By this time, Parenthood had already raised $650,000 from 6000 donors in only 24 hours. This was exceptional for the organization that normally only received 100 donations a day. Komen’s donations also went up, but they would not release any figures.
Thursday, Feb. 2, 2012: Bye, Bye, Bye!
As the criticism grew, it seems the Komen team was getting smaller. First, the foundation saw the departure of Komen’s top health official, Mollie Williams along with the executive director of Komen’s Los Angeles County chapter, Deb Anthony. Dr. Kathy Plesser, a Manhattan radiologist on the medical advisory board of Komen’s New York chapter, didn’t resign but threatened to if the decision was not reversed.
Around the nation, Planned Parenthood affiliates began receiving emails like the one below. What do you think was the purpose of this email?
Meanwhile on Twitter, Handel retweeted this statement from @JadeMorey. As expected she received a lot of backlash. She deleted the tweet, but by that time it had already been screen capped and put on every blog. This further fueled rumors that Handel’s beliefs were a major influence in the decision to end funding.
Friday, Feb. 3, 2012: Oh, You Thought We Were Serious?
After three days of heavy backlash, withdrawal of support and a slowly deteriorating image, Komen reversed their decision and said they would revise their policy. The new policy would only exclude funding for organizations under “criminal investigation.” Here’s the complete statement, apology and Planned Parenthood’s response to the reverse and apology. Despite the apology and reversal, Komen never promised that Parenthood’s grant’s would be renewed, only that they could reapply.
Within hours of this announcement, pro-life activists headed to Komen’s Twitter and Facebook and voiced their displeasure with the reversed decision.There is absolutely no doubt that the harsh push from the collective voice of social media was the reason behind Komen’s reverse decision. Just look at the top 28 hashtags used during the crisis. Should Komen have caved to the pressure? What could have been done so that the initial decision didn’t have to be reversed?
Tuesday, Feb. 7, 2012: Exit, Stage Right
Since news broke, Planned Parenthood has raised more than $3 million and Komen’s VP of Public Policy Karen Handel, has resigned. Read Handel and Komen’s statements about the resignation. Would do you think about Handel’s role in this crisis and her reason for resignation? Was she right to resign?
So, can Komen come back from this? You’re on their PR team, what are you going to do to regain the trust of your consumers? Use the questions throughout the post and below to help formulate your answer.

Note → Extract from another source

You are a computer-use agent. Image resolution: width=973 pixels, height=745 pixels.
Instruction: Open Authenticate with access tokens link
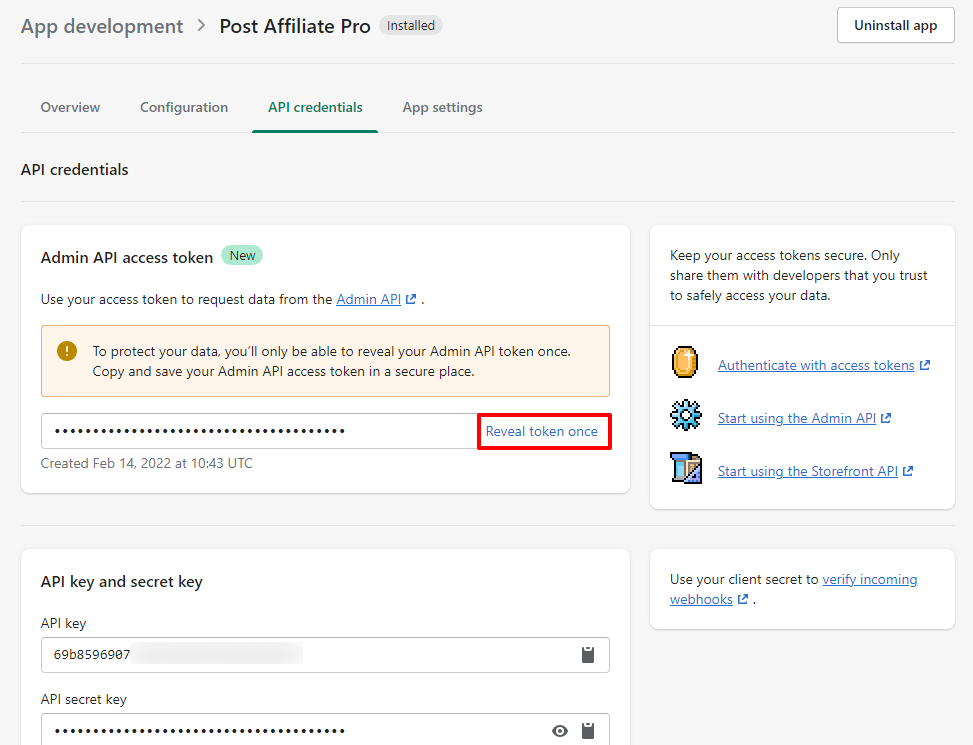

Now that the divide between Komen and Parenthood supporters has been brought to the forefront, how can Komen bring the two sides back together to continue the unified fight against breast cancer?
As a nonprofit, are the stakes higher regarding the trust of consumers?
Are there any cases you can think of that are similar to this one, where the voices on social media have made a difference?
Referring to the five stages of a crisis, how does Komen measure up?
Was Komen transparent?
How do you feel about the denied rumors in December and the news later being announced by Planned Parenthood instead of Komen?
One company’s crisis is another company’s fundraiser. How do you feel about Planned Parenthood’s actions during Komen’s crisis?
Do you think the use of social media to ‘take down’ big corporations and organizations is going to become a trend?